取材旅行と恋のポエム~飛騨高山編~

夏目碧央

第1話 担当者変更

 「先生、これが今度新しく先生の担当となります、綾瀬蓮(あやせ れん)です。先生の大ファンだそうですよ。何卒よろしくお願い致します。」

出版社の社長自らうちに来て、担当が変わる事を告げた。

「綾瀬、こちら世良隆一(せら りゅういち)先生だ。知っての通り、人気作家の大先生だから、失礼のないように、勉強させてもらいなさい。」

社長がそう言うと、綾瀬と紹介された青年は、背筋を伸ばした。

「綾瀬です。よろしくお願いします。」

そして、深々と頭を下げた。

「新人君かな?」

ちょっと皮肉を込める。

「はい!」

綾瀬はただ返事をする。

「いやあ、ベテランの編集者は、新人作家さんにつけないとならないんですよ。でも世良先生なら、担当なんて誰だって関係ない!そうでしょう?」

社長がおべっかを使う。まあいい。口うるさいベテランより、可愛い新人君の方がこちらもありがたい。

「綾瀬君だね、よろしく頼むよ。」

そう言って右手を差し出すと、綾瀬は遠慮がちに俺の右手を両手で包み、握手を交わした。そして、わずかに笑った。ほんの少し、にこっと。

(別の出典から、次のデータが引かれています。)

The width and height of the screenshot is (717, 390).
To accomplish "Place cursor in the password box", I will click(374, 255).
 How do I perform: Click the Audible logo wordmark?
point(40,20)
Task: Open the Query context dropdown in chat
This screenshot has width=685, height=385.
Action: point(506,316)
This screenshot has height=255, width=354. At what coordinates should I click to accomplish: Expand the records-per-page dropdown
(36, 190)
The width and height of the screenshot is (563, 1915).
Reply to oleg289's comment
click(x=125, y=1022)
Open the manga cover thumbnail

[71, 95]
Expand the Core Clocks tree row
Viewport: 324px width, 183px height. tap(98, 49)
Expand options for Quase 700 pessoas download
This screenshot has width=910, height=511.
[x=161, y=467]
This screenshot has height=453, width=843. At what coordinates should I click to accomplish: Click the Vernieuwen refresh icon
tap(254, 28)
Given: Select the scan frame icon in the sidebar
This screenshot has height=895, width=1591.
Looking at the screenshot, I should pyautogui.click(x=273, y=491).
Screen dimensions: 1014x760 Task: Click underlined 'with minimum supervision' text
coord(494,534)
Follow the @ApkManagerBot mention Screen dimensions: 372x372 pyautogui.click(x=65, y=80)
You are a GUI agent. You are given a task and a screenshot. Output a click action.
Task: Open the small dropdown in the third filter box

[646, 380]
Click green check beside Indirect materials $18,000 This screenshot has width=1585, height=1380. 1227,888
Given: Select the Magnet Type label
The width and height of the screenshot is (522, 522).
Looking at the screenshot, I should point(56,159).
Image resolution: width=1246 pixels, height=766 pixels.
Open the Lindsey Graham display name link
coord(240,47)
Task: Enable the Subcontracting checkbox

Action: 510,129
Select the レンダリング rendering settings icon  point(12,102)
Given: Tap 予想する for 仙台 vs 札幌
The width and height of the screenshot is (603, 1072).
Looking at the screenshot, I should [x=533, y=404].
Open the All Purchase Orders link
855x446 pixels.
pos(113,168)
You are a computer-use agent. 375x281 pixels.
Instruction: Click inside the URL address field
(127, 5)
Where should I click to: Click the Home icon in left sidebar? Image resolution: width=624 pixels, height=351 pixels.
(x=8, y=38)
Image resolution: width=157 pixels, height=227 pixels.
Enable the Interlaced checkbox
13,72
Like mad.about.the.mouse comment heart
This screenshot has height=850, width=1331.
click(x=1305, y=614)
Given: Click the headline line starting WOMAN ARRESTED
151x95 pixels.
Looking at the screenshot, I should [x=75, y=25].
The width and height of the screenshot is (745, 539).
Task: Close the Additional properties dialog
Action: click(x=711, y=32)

 ほう、イケメンだな。というか、可愛い顔をしている。まあ、どうでもいい事だが。


 かくして、推理小説家、世良隆一と、綾瀬蓮との共同作業が始まったのだった。

 俺が書いている小説は、旅ものである。日本のあちこちで殺人事件が起こるのだ。なので、取材旅行をする。半年に一度くらいの割合で出かける。編集担当にも同行してもらう事が多い。経費を請求するのが面倒だし、後々編集作業の時に話が合うのでその方がいいのだ。

 これから書く話は、岐阜県で起きる事件だ。飛騨高山や白川郷を舞台にして物語が繰り広げられる。その予定だ。早速取材旅行の手配を始めた。行く場所や泊まる宿、交通手段などは全て俺が自分で調べる。その過程もまた、小説のネタになるのだ。今はインターネットであれこれ調べられるから楽だ。昔はどうしていたのだろうか。雑誌や時刻表で?後は行き当たりばったり?それも面白そうだが。ちなみに、俺は28歳。インターネットのない時代などほとんど知らない。